Get camera servo up and running by end of week

Completed
5 05/13/2018 System Integration and testing Completed
6 05/20/2018 System testing Completed

Parts List & Cost

Quantity Vendor Item Price
1 San Jose State University SJ One Board $80.00
1 Adafruit Raspberry Pi Zero W Camera Pack $44.95
1 Traxxas Traxxas Stampede: Monster Truck $199.95
1 ITead BTBee Pro $12.50
1 SparkFun Servo Camera Mount $6.50
Total $343.90

Design & Implementation

The following image below shows the model of RC car used. The RC car is used as a base and the firmware of it was changed so that the SJone board is controlling the RC car.
The servo and motor of the Traxxas truck comes with a servo and a motor that is controlled via Pulse Width Modulation (PWM). There are 3 different color wires for both servo and motor.
White wires should be connected to the SJone's PWM pin.
Black wires should be connected to ground.
Red wires should be connected together.
traxxas traxxas servo motor

Hardware Design

Overall Hardware Architecture

There are various connections to the SJOne Board in the project. To deal with the steering of the car, two different PWM pins are connected to the car: one for the motor and one for the servo. The camera servo also requires two connections to the PWM pins of the SJOne Board: one for the tilt and one for the horizontal movements. The VL53L0X time of flight sensor sends data through the I2C bus to the SJOne Board and requires a connection for the data and another for the clock. The sensor also connects to a general purpose output pin for its shutdown pin.
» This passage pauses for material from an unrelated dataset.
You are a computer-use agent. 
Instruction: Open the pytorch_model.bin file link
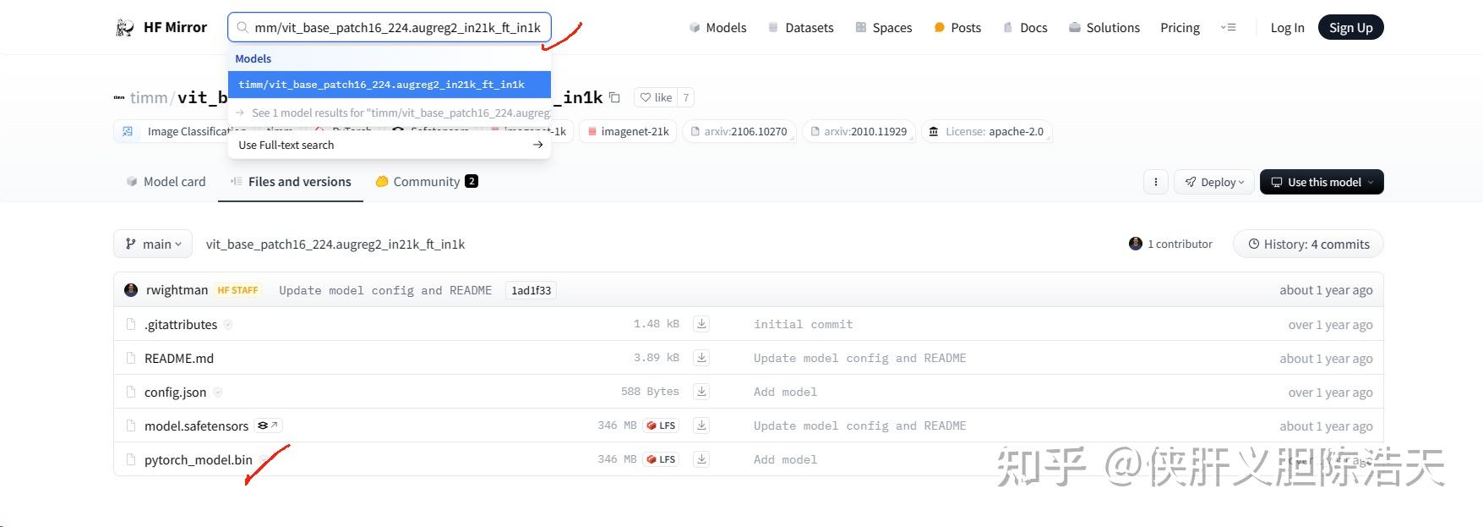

To connect to the mobile phone, an XBEE Bluetooth module was placed on the board and it communicates with the microprocessor via UART. Finally, the mobile phone connects to the Raspberry Pi Zero W and camera through a hotspot connection.

Hardware Interface

Pin Connectivity Table

Item Pin Usage Port.Pin Direction Peripheral Peripheral Port
1 PWM P2.0 Output SJ One Board Car Motor
2 PWM P2.1 Output SJ One Board Car Servo
3 PWM P2.2 Output SJ One Board Camera Servo Tilt
4 PWM P2.3 Output SJ One Board Camera Servo Horizontal
5 I2C SDA2 Bidirectional SJ One Board VL53L0X SDA
6 I2C SCL Bidirectional SJ One Board VL53L0X SCL
7 GPIO P0.29 Output SJ One Board VL53L0X Shutdown
8 UART - Bidirectional SJ One Board XBEE Bluetooth

PWM

Connections from the SJOne Board to the camera mount

The camera mount consists of two different servo motors. The top servo motor is connected to Port 2.2 and controls the tilt and allows the camera to pan up and down. The other servo motor is connected to Port 2.3 and controls the horizontal range and allows the camera to look left and right. Additionally, the SJOne Board can not supply a sufficient amount of voltage to the servos to allow them to run so an external power source supplies 5 volts. The servos move based on a varying duty cycle supplied to the motor from the SJOne Board. The duty cycle in the 50 Hz PWM Period ranges from 1 ms to 2 ms. Based on the duration that the duty cycle is active, the servo will assume a position with a 1.5 ms duty cycle being the middle position.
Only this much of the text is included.